Every night, fishing boats rumble and creak out of the harbor, sounding echoing pings to locate schools of bass or salmon or squid. Then, encircling a roiling churn of fish, they cast their nets and wait. Men gaze at the oily black water. At night, intense white lights lure masses of squid upward, the sea's deer in headlights. Seeing the shimmering blaze above them, squid swarm into the nets cast in wide circles. They dart, peer with strange eyes in bizarre bodies, hunters hunted. Night after night, the lights glow silently, a bright stadium of 20 or more boats, a deadly game thrown into sharp relief.

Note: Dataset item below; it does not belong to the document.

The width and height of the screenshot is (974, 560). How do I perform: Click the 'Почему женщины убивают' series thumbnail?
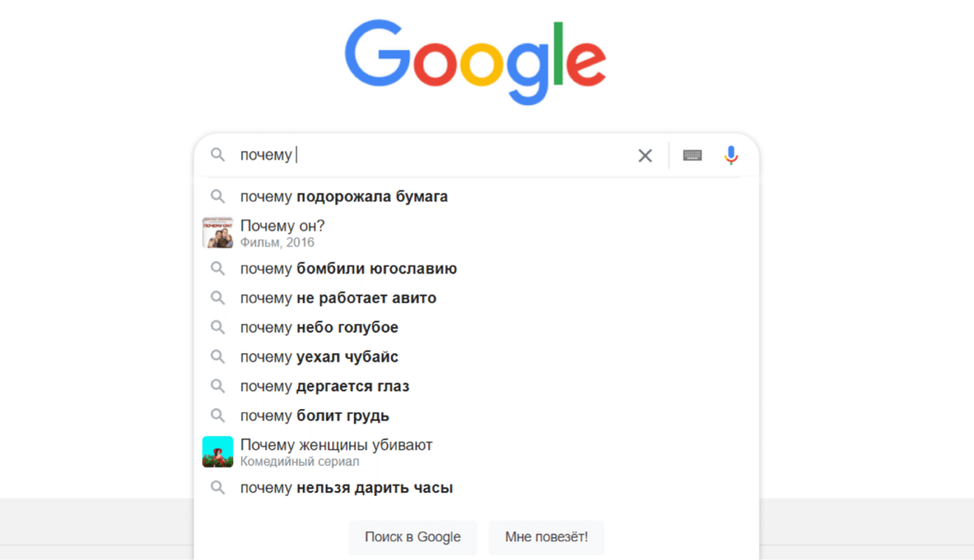218,452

It's quiet when you stand on shore and watch, picturesque and quaint to passersby. When the fog settles down low, the boat lights form halos on the underbelly of the cold gray mist. The glow is beautifully sinister, otherwordly in its attractive force, both to people and sea creatures.
Ghostly and strange buoy bells clang forlornly on the rocking swell. Low waves send a stinking salt mist laden with kelp and fish and guano up and away, as if it were the rank perfume of ocean flowers.
How strange this scene, and how stark the visible kill of sea life so we can eat. Not like distant slaughterhouses far from our view, the ocean is immediate, cold and embodies the plain reality of life and death.